» **Work required**:
Your answer should be every line of the entries that has the string "computer" in it.

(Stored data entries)
◆ ◆ ◆ ◆ ◆
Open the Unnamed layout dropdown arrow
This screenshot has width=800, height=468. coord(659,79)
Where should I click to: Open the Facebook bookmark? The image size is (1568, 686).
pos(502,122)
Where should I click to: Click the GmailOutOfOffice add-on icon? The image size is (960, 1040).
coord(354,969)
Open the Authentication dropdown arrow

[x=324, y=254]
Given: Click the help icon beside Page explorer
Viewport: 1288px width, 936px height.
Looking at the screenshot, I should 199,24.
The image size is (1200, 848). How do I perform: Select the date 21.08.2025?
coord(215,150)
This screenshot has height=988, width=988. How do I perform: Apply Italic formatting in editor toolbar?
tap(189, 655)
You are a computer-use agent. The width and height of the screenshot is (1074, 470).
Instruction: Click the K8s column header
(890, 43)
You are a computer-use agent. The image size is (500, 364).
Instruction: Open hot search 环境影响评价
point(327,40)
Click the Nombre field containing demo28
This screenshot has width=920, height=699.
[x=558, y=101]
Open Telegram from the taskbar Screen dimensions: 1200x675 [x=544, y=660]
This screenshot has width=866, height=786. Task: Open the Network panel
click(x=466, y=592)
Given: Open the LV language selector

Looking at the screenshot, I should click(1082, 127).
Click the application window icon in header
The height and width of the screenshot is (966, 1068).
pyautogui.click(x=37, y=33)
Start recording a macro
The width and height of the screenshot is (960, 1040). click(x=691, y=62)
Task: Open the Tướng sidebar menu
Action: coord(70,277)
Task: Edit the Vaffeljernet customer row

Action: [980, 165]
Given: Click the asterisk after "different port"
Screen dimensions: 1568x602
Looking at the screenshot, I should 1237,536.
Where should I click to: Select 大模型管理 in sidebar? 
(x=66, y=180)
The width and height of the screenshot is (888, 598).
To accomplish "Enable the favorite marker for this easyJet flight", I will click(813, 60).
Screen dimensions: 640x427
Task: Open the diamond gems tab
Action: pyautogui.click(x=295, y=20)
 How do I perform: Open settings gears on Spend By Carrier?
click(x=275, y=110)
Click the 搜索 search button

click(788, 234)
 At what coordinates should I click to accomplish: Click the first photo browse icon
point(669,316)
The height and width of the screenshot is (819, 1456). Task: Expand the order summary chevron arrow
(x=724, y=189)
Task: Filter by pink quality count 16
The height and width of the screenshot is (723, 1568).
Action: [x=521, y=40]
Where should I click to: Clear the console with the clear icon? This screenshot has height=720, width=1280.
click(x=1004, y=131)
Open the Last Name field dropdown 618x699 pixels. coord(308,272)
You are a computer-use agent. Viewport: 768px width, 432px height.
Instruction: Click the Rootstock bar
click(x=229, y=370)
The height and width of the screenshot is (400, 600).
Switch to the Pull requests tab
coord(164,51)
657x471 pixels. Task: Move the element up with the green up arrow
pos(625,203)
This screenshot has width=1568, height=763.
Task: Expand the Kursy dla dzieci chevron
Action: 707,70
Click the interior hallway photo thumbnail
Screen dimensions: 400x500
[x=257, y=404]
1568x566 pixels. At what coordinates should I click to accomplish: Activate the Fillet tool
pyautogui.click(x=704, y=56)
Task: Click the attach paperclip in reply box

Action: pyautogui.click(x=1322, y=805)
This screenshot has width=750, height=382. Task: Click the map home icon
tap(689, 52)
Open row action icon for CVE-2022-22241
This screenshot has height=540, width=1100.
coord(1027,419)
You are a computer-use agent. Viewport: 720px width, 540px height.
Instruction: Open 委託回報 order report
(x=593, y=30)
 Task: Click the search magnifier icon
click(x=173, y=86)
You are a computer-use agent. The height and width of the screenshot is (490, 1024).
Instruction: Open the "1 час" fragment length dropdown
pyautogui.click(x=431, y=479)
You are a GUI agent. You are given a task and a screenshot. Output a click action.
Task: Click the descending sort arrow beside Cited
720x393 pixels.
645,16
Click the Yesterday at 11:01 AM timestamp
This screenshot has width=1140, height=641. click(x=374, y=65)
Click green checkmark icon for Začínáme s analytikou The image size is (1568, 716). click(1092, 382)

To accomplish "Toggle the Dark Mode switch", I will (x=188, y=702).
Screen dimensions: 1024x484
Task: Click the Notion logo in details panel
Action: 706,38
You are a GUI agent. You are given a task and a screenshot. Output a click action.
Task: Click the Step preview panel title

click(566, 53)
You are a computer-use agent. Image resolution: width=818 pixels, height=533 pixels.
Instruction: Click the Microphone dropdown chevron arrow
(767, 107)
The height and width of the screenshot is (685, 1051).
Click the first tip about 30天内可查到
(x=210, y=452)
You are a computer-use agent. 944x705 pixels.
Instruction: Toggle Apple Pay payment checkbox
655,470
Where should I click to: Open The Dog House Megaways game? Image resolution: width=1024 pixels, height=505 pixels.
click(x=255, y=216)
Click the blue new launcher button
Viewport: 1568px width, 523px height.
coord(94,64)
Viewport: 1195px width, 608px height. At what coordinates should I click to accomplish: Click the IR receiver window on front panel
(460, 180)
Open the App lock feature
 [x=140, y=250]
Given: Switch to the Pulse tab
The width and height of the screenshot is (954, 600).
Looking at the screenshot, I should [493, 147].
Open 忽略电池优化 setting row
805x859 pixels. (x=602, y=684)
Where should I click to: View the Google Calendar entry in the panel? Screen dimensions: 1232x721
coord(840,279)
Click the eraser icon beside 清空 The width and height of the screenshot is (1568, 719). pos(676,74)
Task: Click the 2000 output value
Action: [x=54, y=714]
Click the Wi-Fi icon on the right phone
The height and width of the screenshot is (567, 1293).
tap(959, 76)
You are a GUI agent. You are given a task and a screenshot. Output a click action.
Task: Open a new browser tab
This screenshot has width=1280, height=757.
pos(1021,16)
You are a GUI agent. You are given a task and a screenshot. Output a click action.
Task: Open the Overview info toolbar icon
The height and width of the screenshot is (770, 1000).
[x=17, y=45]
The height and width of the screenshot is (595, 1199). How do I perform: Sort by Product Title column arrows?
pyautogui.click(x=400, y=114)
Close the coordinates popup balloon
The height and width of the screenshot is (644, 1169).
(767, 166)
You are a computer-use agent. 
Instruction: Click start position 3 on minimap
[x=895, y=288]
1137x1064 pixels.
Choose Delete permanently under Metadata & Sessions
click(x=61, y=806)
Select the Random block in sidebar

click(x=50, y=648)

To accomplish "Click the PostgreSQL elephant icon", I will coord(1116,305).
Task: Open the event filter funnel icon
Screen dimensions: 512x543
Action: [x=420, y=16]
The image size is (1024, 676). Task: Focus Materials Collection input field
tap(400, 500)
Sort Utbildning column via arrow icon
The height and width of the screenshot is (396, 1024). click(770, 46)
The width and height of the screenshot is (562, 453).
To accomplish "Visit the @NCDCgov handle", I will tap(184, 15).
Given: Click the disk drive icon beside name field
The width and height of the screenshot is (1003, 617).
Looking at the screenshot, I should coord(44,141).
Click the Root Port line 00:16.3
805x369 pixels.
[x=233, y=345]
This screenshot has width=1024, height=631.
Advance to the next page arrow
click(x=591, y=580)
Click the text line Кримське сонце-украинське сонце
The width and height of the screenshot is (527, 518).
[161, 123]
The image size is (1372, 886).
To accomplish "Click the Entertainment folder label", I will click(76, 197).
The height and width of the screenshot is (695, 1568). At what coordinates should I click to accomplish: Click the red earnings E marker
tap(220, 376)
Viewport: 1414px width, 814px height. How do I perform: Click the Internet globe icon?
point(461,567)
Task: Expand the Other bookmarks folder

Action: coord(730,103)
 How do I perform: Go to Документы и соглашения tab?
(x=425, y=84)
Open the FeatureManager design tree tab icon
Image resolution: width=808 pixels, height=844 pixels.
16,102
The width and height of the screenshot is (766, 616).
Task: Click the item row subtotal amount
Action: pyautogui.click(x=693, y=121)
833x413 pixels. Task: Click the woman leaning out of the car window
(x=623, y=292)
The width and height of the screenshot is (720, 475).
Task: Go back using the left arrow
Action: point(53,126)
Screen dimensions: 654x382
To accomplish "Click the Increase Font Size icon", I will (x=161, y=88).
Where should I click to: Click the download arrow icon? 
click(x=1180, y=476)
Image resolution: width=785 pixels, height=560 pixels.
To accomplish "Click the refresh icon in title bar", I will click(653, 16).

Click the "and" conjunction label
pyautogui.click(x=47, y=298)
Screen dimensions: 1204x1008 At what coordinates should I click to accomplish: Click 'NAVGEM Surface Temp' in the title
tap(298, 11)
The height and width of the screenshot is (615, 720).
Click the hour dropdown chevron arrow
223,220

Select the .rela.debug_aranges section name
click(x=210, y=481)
◆ ◆ ◆ ◆ ◆
» **Response to the exercise**:
You are a computer-use agent. The width and height of the screenshot is (1074, 470).
You are a computer-use agent. The image size is (500, 364).
You are a computer-use agent. Viewport: 768px width, 432px height.
You are a computer-use agent. Viewport: 720px width, 540px height.
You are a computer-use agent. The height and width of the screenshot is (490, 1024).
You are a computer-use agent. Image resolution: width=818 pixels, height=533 pixels.
You are a computer-use agent. 944x705 pixels.
You are a computer-use agent. 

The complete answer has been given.